→ **SET PROBLEM**
Please copy the data exactly, from its first line down to and including the line that contains "Looking at the screenshot, I should (x=104, y=374).". Stop there.
** begin AVAILABLE RECORDS **
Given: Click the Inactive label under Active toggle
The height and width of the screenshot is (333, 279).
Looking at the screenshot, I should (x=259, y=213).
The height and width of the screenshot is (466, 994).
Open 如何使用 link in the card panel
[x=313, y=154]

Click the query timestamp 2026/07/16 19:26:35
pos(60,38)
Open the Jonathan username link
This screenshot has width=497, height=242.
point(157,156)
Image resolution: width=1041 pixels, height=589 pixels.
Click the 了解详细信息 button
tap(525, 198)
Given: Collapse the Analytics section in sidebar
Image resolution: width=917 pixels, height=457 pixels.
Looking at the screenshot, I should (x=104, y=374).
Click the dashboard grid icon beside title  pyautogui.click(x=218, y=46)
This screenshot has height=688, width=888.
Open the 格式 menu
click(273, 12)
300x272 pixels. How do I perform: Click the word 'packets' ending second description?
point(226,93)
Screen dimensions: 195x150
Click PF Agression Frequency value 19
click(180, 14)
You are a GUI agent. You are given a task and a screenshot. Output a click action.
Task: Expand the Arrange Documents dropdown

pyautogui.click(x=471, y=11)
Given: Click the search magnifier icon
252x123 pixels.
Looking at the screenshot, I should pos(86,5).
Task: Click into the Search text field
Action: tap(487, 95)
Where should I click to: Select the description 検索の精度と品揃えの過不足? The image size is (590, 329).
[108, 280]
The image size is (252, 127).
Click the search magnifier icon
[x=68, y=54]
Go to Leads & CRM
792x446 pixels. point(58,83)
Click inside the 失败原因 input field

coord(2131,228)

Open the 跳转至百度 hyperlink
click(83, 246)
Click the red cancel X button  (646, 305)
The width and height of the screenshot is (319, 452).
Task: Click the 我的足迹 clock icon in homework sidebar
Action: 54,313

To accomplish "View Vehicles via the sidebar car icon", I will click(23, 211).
** end AVAILABLE RECORDS **
→ **PROBLEM SOLUTION**
Given: Click the Inactive label under Active toggle
The height and width of the screenshot is (333, 279).
Looking at the screenshot, I should (x=259, y=213).
The height and width of the screenshot is (466, 994).
Open 如何使用 link in the card panel
[x=313, y=154]

Click the query timestamp 2026/07/16 19:26:35
pos(60,38)
Open the Jonathan username link
This screenshot has width=497, height=242.
point(157,156)
Image resolution: width=1041 pixels, height=589 pixels.
Click the 了解详细信息 button
tap(525, 198)
Given: Collapse the Analytics section in sidebar
Image resolution: width=917 pixels, height=457 pixels.
Looking at the screenshot, I should (x=104, y=374).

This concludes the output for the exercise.